El 327, provisto de olores pasaporte válidos, pasa sin problemas por los puestos de control. Las soldados están tranquilas. Se sabe que las grandes batallas territoriales no se han iniciado todavía.
Muy cerca ya de su objetivo, presenta su identificación a las hormigas porteras, y entra ya en el último corredor que lleva a la estancia real.
Se detiene en el umbral, abrumado por la belleza de ese lugar único. Es una gran sala circular construida según las normas arquitectónicas y geométricas de gran precisión que las reinas madres transmiten a sus hijas de antena a antena.
La bóveda principal mide doce cabezas de alto por treinta de diámetro (la cabeza es la unidad de medida de la Federación; una cabeza equivale a tres milímetros en las unidades de medida comunes entre los humanos).
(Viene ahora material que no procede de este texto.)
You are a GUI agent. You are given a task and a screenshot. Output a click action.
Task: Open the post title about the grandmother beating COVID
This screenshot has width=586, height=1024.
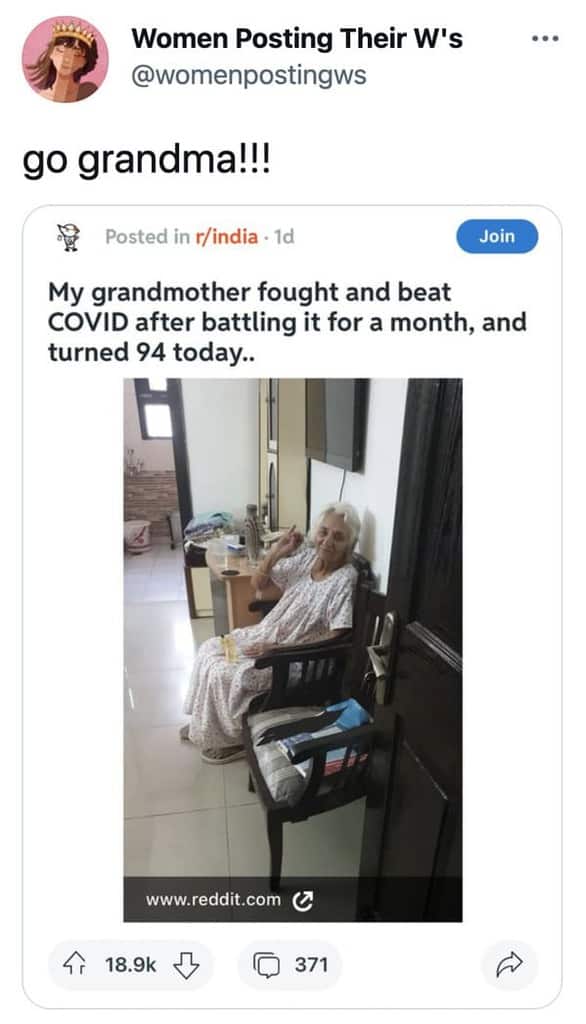coord(287,323)
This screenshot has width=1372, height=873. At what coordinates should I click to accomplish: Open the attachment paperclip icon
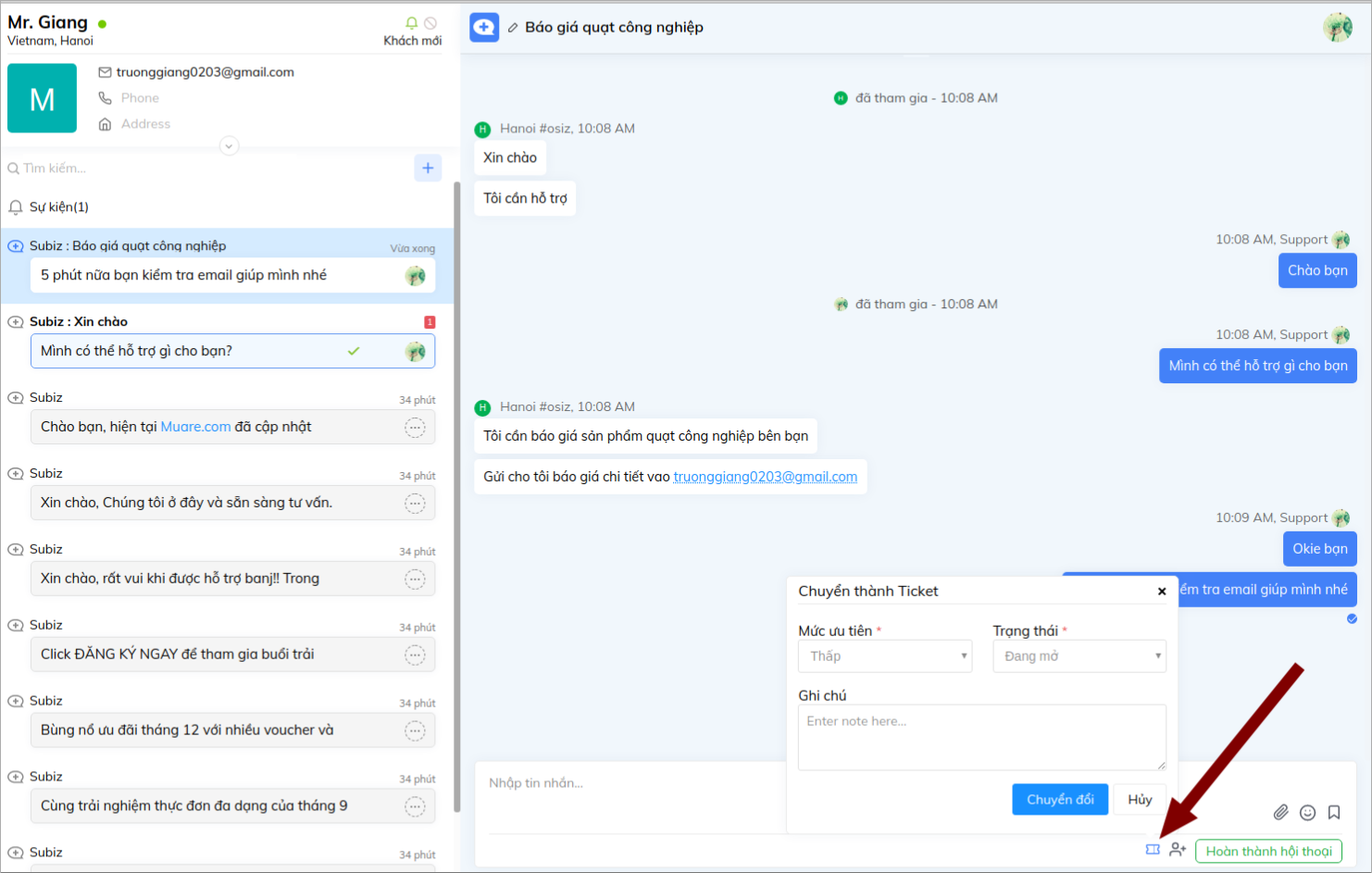click(x=1280, y=812)
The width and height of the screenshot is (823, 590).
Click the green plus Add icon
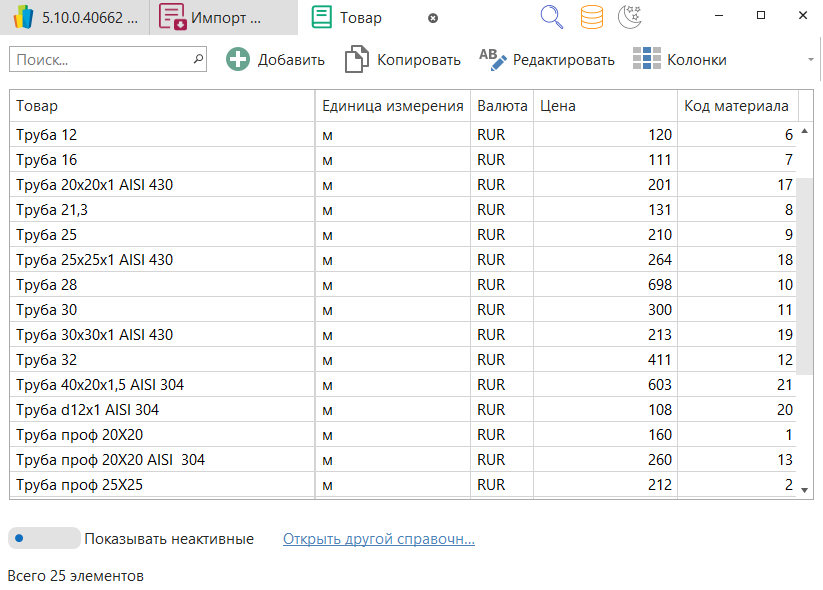coord(238,60)
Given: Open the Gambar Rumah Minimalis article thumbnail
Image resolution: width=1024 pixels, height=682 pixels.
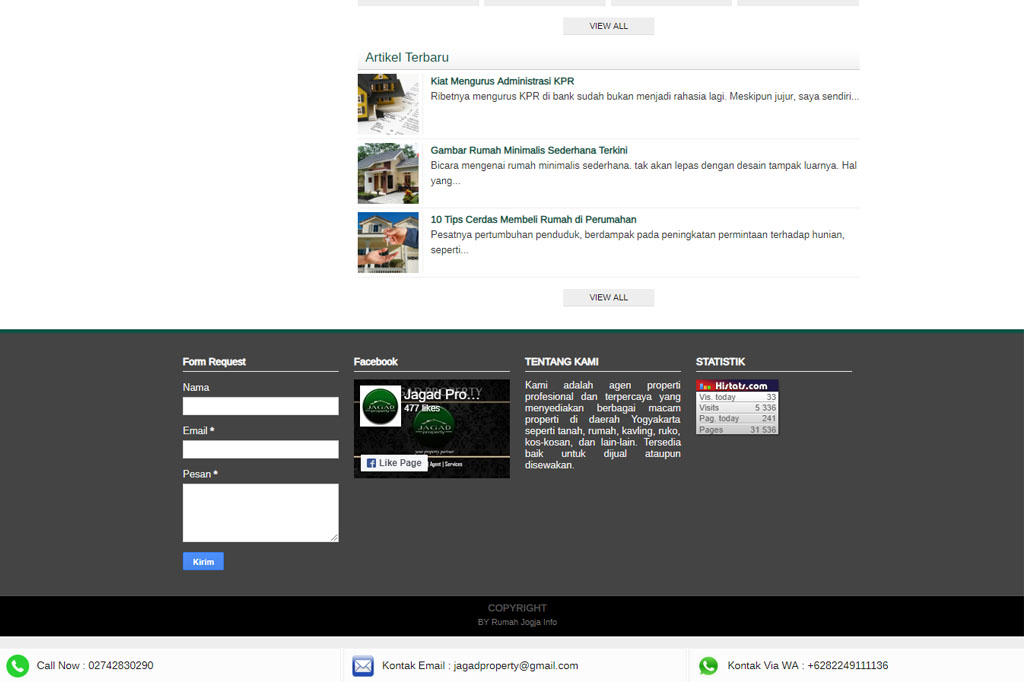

Unas pilastras de raros cementos sostienen este templo insecto, el cual, con la forma cóncava de su suelo, está concebido para que las moléculas olorosas emitidas por los individuos reboten el mayor tiempo posible sin impregnar las paredes. Es un notable anfiteatro olfativo.
En el centro reposa una gran dama. Está recostada sobre el vientre y lanza de vez en cuando una pata hacia una flor amarilla. La flor se cierra a veces secamente. Pero la pata ya se ha retirado.
Esta dama es Belo-kiu-kiuni.
Belo-kiu-kiuni, última reina hormiga roja de la ciudad central.